When at home he often plays nicely by himself, but it isn't always the case. I enjoy getting down to play with him of course, but I can't the whole time. I'm tired, don't have as much energy as usual and feel he should be able to play on his own and be independent. If I leave him mini challenges, be it a puzzle, his blocks, or tidying away- he can get on with it very well. I think I need to find more ideas for games and tasks to really fulfill him as he just seems, well bored. I love the Montessori ideology of independent learning to help him help himself but I'm not putting enough effort into it.
If he complains, I try to distract him with a game, or offer to read a book... Shamefully, the main bribery that works recently, are the magic words "Shall we watch Fireman Sam?". I know. But I don't do it often. Usually it's him that asks me - and he's so sweet when he does I can hardly say no... Yesterday we had a telly free day and it was brilliant. I feel we're turning over a new leaf and he accepts when I say no, or switch off the telly after one episode. I feel I'm back in charge once again. Slowly.

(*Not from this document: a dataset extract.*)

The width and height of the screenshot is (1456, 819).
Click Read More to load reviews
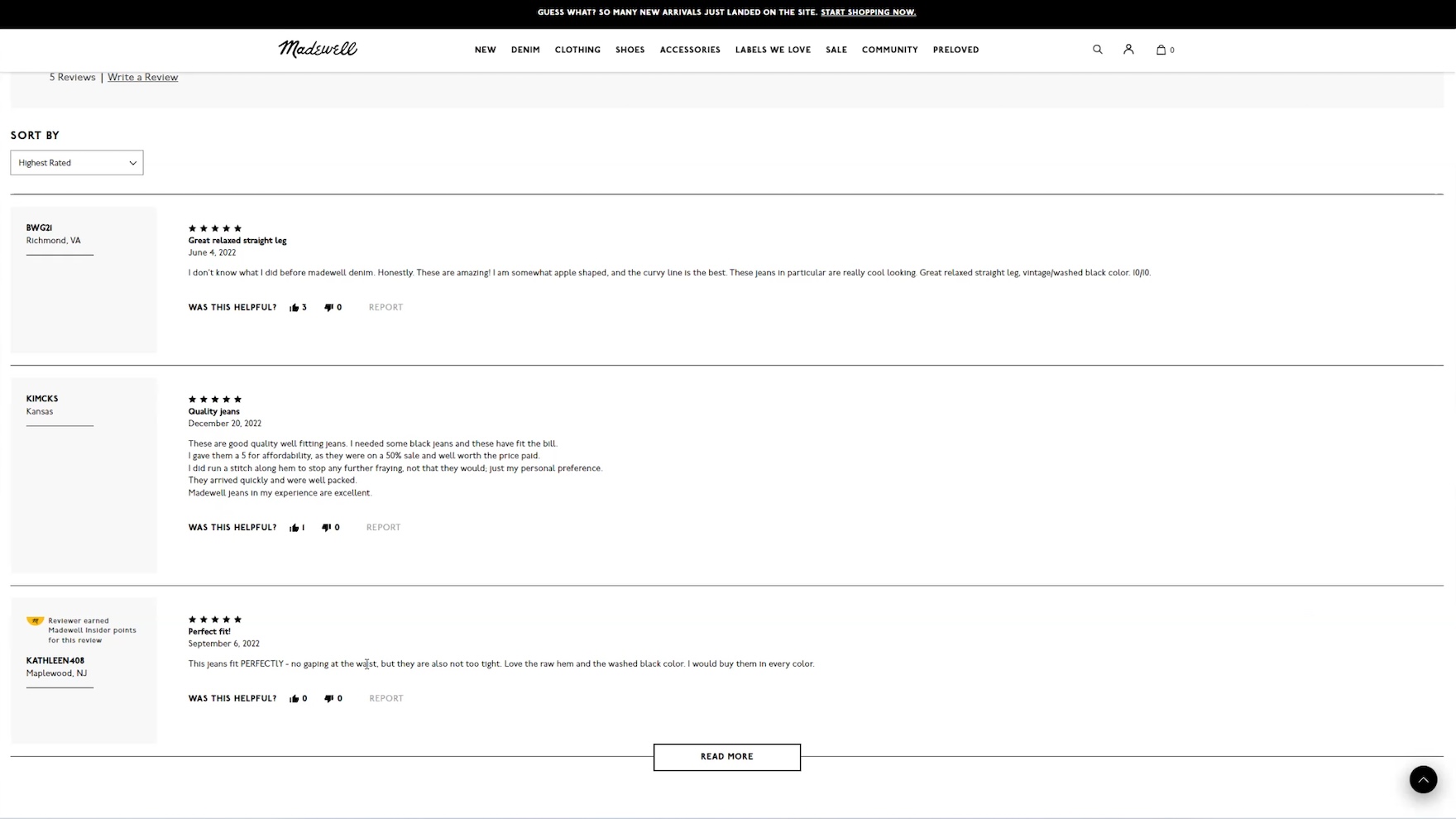(x=726, y=757)
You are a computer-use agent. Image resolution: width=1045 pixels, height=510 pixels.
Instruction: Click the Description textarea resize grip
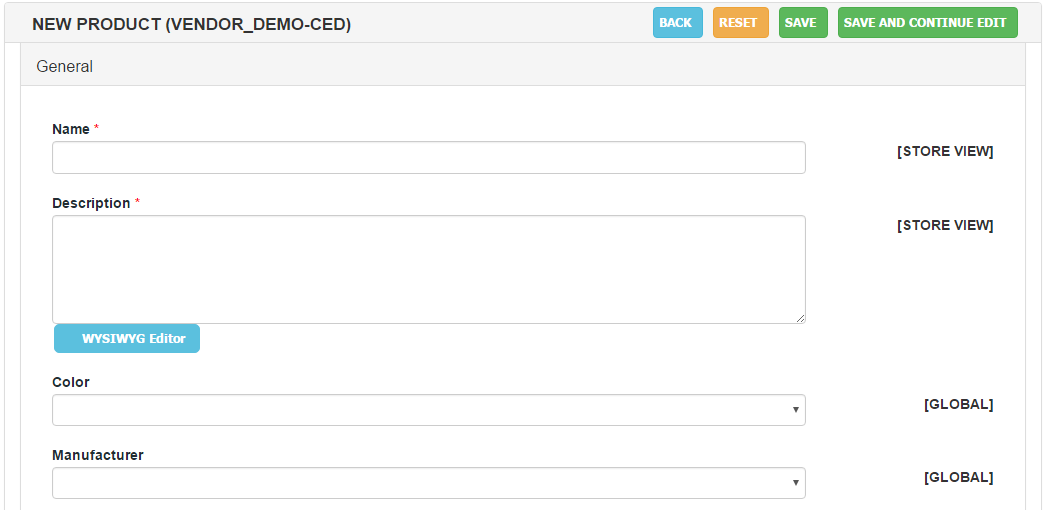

He's going to the childminder's once a week again (treat from OH) and loves it. I do too and can get on with stuff without interruptions -as bad as it sounds- but it's beneficial for us both. He plays all day and hangs out with different people. When I pick him up again we're both so happy and play together nicely.
At night, he's recently had trouble sleeping on his own, insisting we "sit down!" while he drops off. If he wakes at night he calls out to us and won't cry himself to sleep as he used to. He's stronger, more resilient and doesn't really cry, more yell "MamiTAAAAA!!". We get up and sit by him and sneak off when he's nodded off again. Then if it's past 6, we just bring him into bed with us.
Oh, I don't mean to ramble and reading back it sounds like he's tough but it's just the hard parts that stick in my mind! He's a great kid, and we have lots of fun. It's lovely to see him playing with his little friends and follow how their relationships grow (while I can kick back with the other mummies) and I love how we can have conversations with him, figure out what he's trying to communicate, yet we still underestimate him. He's very sensitive and I'm eager to see how he'll react to the new arrival.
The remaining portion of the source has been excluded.